Akhilesh Pratap Shahi

Posted on Jan 19

Apache Spark Installation

#spark #installation #java #python

Each step is important when you are learning new things. When you are learning new technology, setting up its environment is important so that you can practice effectively; we call it a "baby step".
Installing Apache Spark involves a few key steps like ensuring the prerequisites are installed and then downloading, extracting and configuring the spark binaries for your specific operating system.
Apache Spark runs on the Java Virtual Machine (JVM), so the Java Development Kit (JDK) is a requirement. Hey, don't panic! Installing the JDK doesn't mean you have to code in Java. It simply provides the JVM, creating the necessary runtime environment that Spark needs to execute its tasks.

Prerequisites

1. Java

Spark requires Java 8 or 11 to be installed, make sure that your system works on either one of these.
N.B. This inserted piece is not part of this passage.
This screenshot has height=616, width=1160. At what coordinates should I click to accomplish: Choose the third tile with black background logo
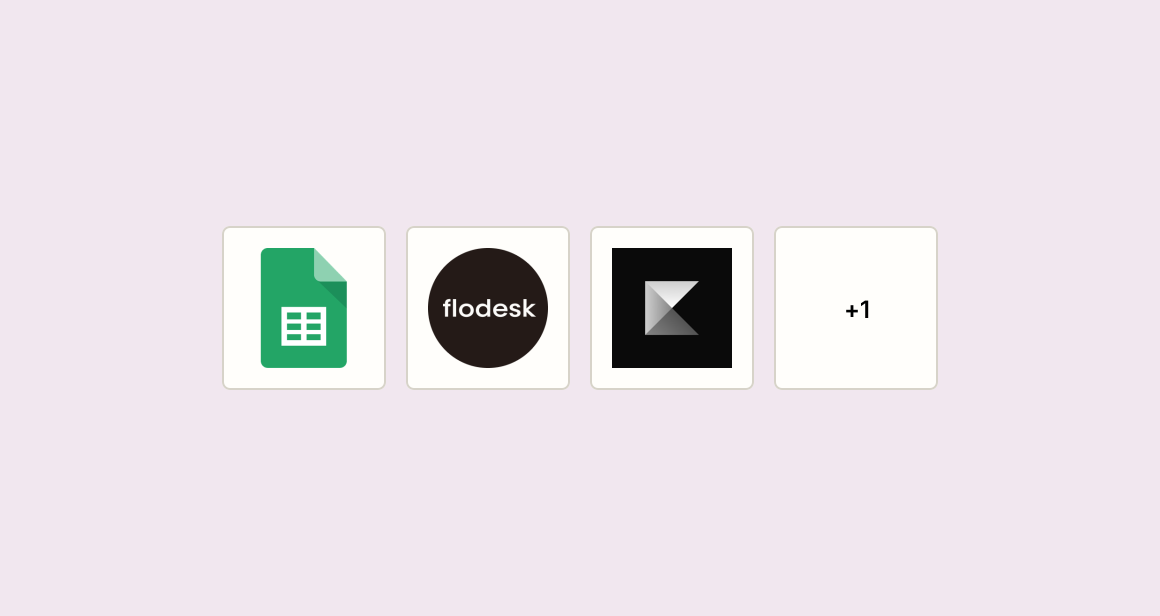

My suggestion is to go with Java 8 because:

Hadoop 3.0.x and 3.2.x only support Java 8
Hadoop 3.3+ supports Java 8 and 11 (runtime only)

Check Java version:

java -version

If not installed:

sudo apt install openjdk-8-jdk -y # Change according to your choice of version

2. Minimum System Requirement

OS (Operating System): Ubuntu 20.04 or 22.04 https://ubuntu.com/download
RAM: 4GB (Recommended 8GB)
Disk: 20GB free space
CPU: 2 cores

To create this setup in your windows firstly we have to create a Virtual Environment using wsl.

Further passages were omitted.